Agent evaluation
Test your AI agents systematically with question sets. Run evaluations, track results over time, and identify improvement opportunities to ensure reliable agent responses.
What is Agent Evaluation?
Agent Evaluation helps you test how your agent responds to a large set of questions.
Use it for:
- Quality assurance before launching your agent
- Identifying areas where your agent needs improvement
- Regression testing after making changes to your knowledge base
- Benchmarking agent performance over time
Agent Evaluation Interface
Getting Started
1. Select an Agent
Choose which agent you want to evaluate from the Agent dropdown at the top of the page.
2. Choose Test Language
Select the language for your test questions:
- EN - English
- FR - French
Your set of questions in english and in french are separate and the agent will respond in the same language as the question.
Adding Questions
You can:
- type your questions manually
- import a file of questions
- ask the platform to generate questions for you
Uploading Questions
Supported formats: CSV or TXT files
- Click Upload Questions
- Select a
.csvor.txtfile from your computer - Questions should be one per line/row
- For CSV files, use only the first column (delete any extra columns)

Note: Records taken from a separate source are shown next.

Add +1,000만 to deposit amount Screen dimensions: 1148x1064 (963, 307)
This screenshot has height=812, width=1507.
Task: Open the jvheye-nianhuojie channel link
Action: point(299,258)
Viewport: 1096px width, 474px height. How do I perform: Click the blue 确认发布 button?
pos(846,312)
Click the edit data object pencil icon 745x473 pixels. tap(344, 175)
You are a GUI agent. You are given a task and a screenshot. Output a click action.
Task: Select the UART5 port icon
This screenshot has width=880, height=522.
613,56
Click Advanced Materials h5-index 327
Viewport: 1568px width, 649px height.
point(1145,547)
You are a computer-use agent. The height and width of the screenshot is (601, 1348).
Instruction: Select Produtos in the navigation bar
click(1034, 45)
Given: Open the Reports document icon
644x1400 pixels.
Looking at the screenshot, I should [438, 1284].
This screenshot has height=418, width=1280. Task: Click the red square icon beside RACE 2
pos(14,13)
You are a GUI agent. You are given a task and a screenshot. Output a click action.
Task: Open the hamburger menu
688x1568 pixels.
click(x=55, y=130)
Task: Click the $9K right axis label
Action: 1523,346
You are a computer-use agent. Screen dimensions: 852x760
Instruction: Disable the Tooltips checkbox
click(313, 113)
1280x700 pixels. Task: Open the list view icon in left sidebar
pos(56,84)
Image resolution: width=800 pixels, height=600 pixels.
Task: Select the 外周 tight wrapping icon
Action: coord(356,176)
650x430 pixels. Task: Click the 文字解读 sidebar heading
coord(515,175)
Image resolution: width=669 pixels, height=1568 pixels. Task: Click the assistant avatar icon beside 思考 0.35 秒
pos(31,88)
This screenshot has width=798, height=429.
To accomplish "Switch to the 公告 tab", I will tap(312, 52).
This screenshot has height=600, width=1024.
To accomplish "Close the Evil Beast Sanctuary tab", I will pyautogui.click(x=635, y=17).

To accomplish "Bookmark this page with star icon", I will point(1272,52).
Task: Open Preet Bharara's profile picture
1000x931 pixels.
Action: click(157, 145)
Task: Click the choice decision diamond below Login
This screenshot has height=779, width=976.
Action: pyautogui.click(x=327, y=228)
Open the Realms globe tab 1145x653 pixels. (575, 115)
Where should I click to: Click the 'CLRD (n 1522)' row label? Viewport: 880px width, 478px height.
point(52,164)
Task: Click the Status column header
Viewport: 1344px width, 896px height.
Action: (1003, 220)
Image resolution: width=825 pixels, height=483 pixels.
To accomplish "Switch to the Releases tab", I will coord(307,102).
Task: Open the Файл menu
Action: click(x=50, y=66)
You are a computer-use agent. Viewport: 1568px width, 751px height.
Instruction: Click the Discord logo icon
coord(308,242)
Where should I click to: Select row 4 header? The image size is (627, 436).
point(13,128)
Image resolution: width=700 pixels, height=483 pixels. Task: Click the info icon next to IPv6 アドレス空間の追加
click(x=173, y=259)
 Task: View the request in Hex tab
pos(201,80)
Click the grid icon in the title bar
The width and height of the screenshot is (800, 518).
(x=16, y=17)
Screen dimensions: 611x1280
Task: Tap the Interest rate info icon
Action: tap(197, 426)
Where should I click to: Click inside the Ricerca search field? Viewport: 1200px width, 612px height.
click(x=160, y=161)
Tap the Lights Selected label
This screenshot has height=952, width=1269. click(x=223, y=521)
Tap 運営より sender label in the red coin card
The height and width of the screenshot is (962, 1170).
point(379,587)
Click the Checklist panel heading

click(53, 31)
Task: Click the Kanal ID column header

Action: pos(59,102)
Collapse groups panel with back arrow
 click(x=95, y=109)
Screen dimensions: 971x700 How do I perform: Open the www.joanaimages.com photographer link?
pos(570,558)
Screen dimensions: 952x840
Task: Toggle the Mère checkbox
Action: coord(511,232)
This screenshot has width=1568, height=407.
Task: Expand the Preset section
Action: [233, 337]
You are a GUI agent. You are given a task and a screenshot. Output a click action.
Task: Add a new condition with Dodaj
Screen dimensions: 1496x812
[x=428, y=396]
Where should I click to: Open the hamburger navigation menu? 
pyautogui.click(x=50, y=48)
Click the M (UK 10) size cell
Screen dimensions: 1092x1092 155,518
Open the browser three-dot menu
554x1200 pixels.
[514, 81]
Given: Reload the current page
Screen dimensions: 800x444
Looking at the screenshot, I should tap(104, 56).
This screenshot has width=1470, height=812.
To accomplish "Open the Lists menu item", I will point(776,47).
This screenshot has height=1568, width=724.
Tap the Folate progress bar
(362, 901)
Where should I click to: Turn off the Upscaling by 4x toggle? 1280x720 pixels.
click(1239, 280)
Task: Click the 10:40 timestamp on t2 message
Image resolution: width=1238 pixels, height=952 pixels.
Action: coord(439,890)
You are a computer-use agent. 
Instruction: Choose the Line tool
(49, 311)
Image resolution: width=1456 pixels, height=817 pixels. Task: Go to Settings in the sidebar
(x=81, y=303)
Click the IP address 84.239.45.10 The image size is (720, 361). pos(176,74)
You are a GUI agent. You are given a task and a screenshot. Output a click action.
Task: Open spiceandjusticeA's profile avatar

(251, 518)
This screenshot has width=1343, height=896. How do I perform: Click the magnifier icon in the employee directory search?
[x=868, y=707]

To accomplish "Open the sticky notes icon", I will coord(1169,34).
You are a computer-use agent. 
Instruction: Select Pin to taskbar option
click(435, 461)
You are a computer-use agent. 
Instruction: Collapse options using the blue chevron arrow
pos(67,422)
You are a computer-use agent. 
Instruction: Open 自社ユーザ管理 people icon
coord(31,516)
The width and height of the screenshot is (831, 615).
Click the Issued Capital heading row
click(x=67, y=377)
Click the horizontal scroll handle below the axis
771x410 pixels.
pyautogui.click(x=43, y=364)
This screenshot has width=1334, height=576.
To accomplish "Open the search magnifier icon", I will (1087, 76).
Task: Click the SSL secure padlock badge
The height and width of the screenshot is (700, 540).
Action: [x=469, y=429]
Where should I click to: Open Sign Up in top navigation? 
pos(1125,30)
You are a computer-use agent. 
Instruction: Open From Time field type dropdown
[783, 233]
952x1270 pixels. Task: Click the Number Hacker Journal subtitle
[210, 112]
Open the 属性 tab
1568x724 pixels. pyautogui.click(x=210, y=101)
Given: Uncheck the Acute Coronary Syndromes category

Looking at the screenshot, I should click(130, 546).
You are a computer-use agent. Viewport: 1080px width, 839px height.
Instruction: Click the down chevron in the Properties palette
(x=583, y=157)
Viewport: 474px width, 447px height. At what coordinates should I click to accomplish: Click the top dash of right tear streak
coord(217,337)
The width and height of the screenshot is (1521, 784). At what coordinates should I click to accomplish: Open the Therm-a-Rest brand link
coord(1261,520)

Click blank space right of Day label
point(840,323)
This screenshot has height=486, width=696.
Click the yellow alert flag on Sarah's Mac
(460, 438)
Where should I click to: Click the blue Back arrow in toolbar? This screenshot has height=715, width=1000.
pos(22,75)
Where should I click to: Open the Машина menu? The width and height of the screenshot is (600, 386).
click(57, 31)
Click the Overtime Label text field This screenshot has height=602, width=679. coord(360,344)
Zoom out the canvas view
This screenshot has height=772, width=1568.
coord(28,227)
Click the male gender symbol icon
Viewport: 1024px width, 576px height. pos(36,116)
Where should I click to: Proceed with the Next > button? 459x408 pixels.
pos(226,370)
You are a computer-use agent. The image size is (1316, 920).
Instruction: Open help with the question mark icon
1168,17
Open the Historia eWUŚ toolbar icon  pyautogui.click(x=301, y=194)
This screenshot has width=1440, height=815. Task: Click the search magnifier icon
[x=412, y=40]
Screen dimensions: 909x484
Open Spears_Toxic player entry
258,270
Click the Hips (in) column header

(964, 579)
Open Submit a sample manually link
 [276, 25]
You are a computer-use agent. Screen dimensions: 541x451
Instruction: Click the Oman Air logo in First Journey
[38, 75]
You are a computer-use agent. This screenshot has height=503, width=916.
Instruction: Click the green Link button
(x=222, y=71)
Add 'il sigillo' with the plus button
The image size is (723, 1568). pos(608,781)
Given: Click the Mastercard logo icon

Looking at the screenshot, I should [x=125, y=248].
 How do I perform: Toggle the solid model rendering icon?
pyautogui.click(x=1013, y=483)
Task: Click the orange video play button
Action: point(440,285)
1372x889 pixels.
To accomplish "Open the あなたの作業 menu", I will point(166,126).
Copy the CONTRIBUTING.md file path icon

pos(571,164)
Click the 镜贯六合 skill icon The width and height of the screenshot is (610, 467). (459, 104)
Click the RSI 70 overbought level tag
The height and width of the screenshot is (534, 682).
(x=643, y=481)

- If your question already exists in your set it will simply not be added so you don't have duplicates
Important notes:
- Maximum 50 questions per test run
- If uploading from spreadsheet software (Excel, Numbers), export as CSV first
- Files are automatically saved to your question set
Option B: Generate Questions
Let the system automatically generate questions from your agent's knowledge base:
- Click Generate Questions
- Choose the number of questions (5-50)
- Select content types to include (documents, files, web sources)
- Review the generated questions
- Select which ones to keep and click Add Selected
To give you a complete picture of your agent's performance, the evaluation feature generates a mix of relevant and off-topic questions. This helps you see how well your agent handles queries that fall outside its intended scope.
Managing Your Question Set
Once you have questions loaded, you can:
- Select/deselect questions using checkboxes (only selected questions will run)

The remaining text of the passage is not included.